Writer/director Lulu Wang shared the story of her grandmother's illness on This American Life. Wang expanded it into a semi-autobiographical feature film that will linger in your heart for a long time to come as it addresses the nature of immigrants dealing with two cultures. Starring rapper and actress Awkwafina (a.k.a. Nora Lum) who was the scene stealer in Crazy Rich Asians plays Billi whose parents brought her to the U.S. as a child. The film premiered in the U.S. Dramatic Competition section at the 2019 Sundance Film Festival.
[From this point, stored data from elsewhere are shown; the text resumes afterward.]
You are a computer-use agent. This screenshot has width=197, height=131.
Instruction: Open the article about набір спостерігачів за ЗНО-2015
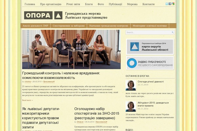point(97,113)
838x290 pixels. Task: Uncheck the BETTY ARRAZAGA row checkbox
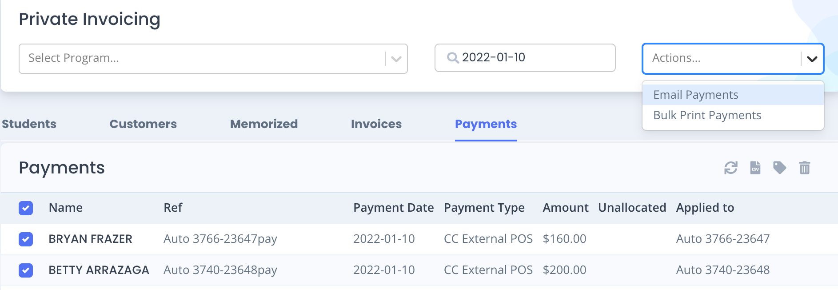click(x=26, y=270)
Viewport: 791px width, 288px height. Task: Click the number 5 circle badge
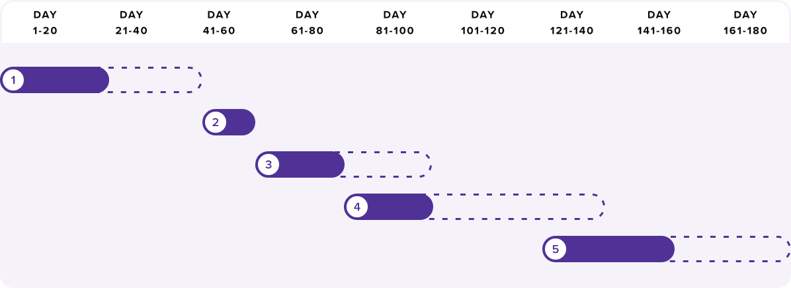556,249
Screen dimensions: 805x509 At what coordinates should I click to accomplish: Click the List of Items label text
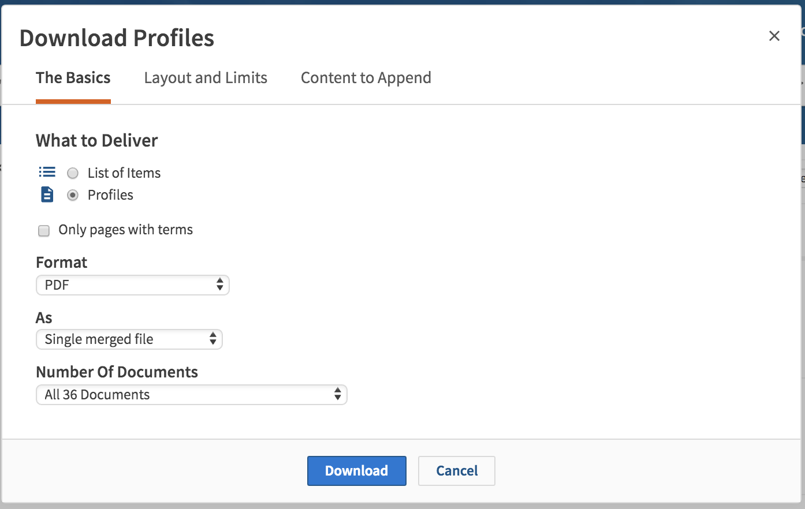[x=124, y=173]
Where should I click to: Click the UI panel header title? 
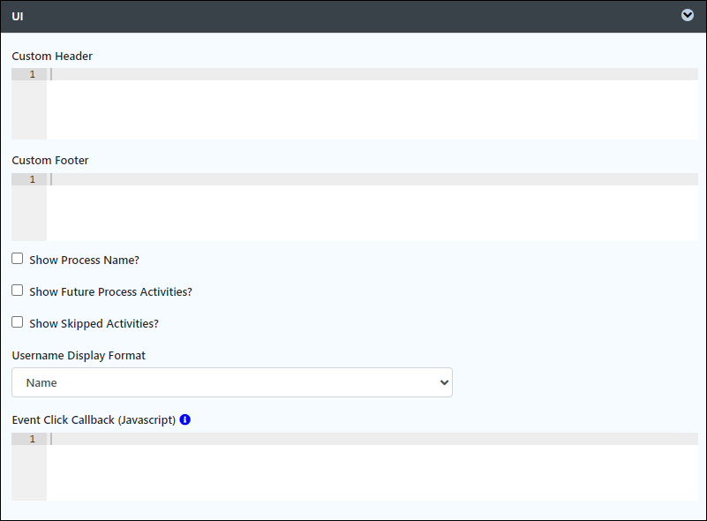18,16
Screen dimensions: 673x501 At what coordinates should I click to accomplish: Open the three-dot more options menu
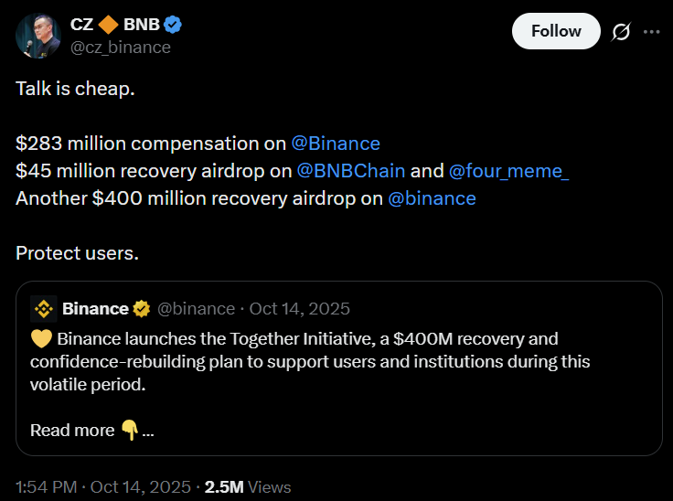pyautogui.click(x=651, y=31)
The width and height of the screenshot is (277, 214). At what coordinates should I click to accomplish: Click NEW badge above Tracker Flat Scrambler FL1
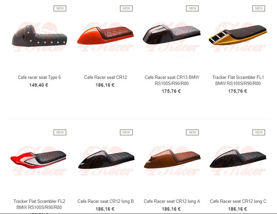click(259, 8)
The beginning of the film declares that the story is "based on an actual lie". Billi discovers that her beloved grandmother Nai Nai (Zhao Shuzhen) has been diagnosed with lung cancer and only has a few months to live. Apparently it is common in families not to tell the sick person they are going to die, so her parents (Tzi Ma and Diana Lin) didn't tell Billi that they were going back to China because Billi who wears her heart on her sleeve would not be able to keep the secret. Billi goes anyways. The pretext of the whole family visiting is her paternal cousin is getting married to his Japanese girlfriend of only a three months. Her Nai Nai is thrilled for the reunion and is organizing a huge wedding party wanting lobster but can only get crab. Nai Nai is a force in which her two sons, their wives and children, various aunts and uncles revolve.
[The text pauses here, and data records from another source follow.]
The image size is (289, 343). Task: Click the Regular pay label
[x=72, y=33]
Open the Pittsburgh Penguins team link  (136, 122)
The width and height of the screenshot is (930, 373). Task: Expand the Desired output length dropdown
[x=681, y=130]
One would think such a somber subject would be a tearjerker. It is, but in a good way. Wang immerses the viewer into the personal dynamics of the family. The universality of family gatherings especially when dealing with those who left for another country versus those who stayed is quite understandable even if it's just people who moved to another city coming back to the homestead. You may not see them for years, but you step into the same rhythm enjoying the differences. Plus it's the big dinners when the family gathers and everyone is talking, catching up with their lives. Food is the translator woven together with love. Billi can't seem to stop the tears pooling in her eyes thinking that she is losing her grandmother who she calls fairly often from New York. But she manages to keep the information inside while enjoying each and every minute she can share with her Nai Nai. Awkwafina shows that she is more than a comedic distraction in a plot. She makes us remember it's important to appreciate one's family ties and hug the one your with.